Opened 11 years ago

Last modified 9 years ago

#922 new defect

IZ661: Resources located in the GE adapter that become unavailable are not reported correctly and cause error at service restart

Reported by: afisch Owned by:
Priority: normal Milestone:
Component: hedeby Version: 1.0u3_Beta-1
Severity: Keywords: Sun gridengine_adapter
Cc:

Description

[Imported from gridengine issuezilla http://gridengine.sunsource.net/issues/show_bug.cgi?id=661]

        Issue #:      661                      Platform:     Sun            Reporter: afisch (afisch)
       Component:     hedeby                      OS:        All
     Subcomponent:    gridengine_adapter       Version:      1.0u3_Beta-1      CC:    None defined
        Status:       NEW                      Priority:     P3
      Resolution:                             Issue type:    DEFECT
                                           Target milestone: 1.0u5next
      Assigned to:    torsten (torsten)
      QA Contact:     rhierlmeier
          URL:
       * Summary:     Resources located in the GE adapter that become unavailable are not reported correctly and cause error at service restart
   Status whiteboard:
      Attachments:


     Issue 661 blocks:
   Votes for issue 661:                     Vote for this issue


   Opened: Tue May 19 04:48:00 -0700 2009 
------------------------


   Description

   The problem happens with resources located in the GE adapter that have an SGE
   Execd installed and are assigned as exec hosts.
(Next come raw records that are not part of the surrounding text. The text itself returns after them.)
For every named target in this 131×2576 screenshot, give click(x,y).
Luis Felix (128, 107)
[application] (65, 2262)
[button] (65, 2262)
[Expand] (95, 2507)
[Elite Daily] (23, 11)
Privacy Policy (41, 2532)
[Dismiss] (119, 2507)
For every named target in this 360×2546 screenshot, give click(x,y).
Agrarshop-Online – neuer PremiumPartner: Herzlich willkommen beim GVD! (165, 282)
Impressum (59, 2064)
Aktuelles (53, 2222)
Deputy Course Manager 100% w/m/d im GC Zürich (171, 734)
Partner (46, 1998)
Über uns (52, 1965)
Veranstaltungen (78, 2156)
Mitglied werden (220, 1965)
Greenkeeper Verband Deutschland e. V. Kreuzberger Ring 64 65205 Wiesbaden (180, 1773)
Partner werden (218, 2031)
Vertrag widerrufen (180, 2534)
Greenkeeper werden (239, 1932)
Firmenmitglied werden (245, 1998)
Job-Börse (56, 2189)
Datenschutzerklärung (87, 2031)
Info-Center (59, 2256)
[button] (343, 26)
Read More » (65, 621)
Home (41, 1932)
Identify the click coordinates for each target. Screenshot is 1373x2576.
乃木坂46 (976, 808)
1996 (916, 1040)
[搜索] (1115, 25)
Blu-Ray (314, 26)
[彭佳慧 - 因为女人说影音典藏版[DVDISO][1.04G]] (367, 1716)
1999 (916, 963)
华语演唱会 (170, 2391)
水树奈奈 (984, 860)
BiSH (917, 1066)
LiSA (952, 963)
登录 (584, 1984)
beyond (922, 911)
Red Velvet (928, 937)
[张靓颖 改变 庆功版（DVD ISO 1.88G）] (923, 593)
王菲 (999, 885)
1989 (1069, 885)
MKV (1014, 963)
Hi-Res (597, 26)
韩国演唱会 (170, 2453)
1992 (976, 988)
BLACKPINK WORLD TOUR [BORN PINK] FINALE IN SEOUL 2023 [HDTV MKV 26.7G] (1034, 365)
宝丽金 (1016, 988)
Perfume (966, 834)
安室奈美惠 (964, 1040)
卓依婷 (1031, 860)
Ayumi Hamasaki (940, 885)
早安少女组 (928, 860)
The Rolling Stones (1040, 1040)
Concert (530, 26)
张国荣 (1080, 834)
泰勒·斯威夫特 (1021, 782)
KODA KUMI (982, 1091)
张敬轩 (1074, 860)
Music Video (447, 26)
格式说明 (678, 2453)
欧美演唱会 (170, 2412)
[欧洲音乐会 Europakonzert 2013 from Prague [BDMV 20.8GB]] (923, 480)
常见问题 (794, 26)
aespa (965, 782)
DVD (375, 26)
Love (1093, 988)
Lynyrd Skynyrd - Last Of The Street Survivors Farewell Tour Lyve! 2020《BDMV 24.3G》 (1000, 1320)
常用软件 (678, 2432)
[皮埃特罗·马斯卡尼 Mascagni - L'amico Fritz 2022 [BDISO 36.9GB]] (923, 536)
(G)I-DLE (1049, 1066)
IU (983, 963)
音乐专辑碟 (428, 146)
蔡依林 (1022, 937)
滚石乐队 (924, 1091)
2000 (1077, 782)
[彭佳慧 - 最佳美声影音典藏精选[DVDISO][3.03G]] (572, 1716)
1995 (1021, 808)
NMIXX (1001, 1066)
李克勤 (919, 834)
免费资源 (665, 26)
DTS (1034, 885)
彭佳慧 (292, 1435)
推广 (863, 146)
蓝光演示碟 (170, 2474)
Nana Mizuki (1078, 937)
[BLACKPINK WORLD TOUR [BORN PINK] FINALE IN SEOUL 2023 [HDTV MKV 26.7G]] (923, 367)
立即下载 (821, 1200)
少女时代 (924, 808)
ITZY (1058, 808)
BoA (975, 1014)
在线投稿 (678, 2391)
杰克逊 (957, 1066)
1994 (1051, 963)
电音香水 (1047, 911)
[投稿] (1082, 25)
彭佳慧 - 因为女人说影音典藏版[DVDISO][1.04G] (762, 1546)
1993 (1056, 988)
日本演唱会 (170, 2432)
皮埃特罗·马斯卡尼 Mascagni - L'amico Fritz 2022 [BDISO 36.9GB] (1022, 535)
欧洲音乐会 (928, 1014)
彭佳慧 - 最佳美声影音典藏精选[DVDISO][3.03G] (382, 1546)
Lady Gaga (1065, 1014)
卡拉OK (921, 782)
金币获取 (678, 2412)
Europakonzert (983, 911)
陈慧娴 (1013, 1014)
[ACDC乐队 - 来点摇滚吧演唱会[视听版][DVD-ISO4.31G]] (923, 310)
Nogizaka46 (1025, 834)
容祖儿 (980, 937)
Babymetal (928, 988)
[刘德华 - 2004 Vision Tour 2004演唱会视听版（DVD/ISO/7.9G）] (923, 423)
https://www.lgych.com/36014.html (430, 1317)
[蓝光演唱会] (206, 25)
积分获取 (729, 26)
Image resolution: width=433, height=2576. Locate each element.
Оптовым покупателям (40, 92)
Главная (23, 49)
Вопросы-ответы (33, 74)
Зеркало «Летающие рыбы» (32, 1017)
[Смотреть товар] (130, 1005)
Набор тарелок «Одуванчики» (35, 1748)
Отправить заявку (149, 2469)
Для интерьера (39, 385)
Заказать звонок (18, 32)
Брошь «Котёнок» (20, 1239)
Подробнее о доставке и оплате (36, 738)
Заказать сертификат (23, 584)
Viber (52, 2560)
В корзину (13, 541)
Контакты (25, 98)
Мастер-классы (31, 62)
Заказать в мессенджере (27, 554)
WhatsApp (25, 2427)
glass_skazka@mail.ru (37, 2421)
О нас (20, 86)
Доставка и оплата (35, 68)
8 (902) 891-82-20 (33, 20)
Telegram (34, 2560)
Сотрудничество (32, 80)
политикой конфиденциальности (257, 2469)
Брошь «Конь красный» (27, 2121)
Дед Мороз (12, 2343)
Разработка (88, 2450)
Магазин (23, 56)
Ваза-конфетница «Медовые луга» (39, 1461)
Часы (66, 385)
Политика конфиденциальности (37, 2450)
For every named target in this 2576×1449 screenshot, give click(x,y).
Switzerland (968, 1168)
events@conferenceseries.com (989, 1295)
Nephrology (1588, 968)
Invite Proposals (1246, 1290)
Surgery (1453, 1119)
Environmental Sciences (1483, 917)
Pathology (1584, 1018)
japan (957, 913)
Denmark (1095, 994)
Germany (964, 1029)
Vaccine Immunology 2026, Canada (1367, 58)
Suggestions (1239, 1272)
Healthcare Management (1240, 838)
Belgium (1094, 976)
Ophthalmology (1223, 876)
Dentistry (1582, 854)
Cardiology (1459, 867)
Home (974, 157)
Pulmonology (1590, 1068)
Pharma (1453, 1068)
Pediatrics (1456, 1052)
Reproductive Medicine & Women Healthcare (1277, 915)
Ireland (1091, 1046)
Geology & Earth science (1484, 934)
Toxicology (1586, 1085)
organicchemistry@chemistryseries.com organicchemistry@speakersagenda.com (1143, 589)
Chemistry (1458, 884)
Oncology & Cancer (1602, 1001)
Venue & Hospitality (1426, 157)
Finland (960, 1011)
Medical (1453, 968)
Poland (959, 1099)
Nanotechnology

If the resource crashes (machine
   becomes resolvable)  sge will stop to report a load value and the queue instance
   state will go to "au".
   However nothing seems to be  reported to the GE adapter in that moment. The
   resource remains in assigned state. After 10 minutes the resource finally goes
   into the expected error state. Moving the chrashed resource within the 10
   minutes will set the resource into error state with the following annotation:

      step 'Install execd' failed: Script copy_sge_root_to_cloud.sh failed with
   status 2 (for details see log file /var/spool/sdm/sdmcloud/log/geadapter/xxx.log)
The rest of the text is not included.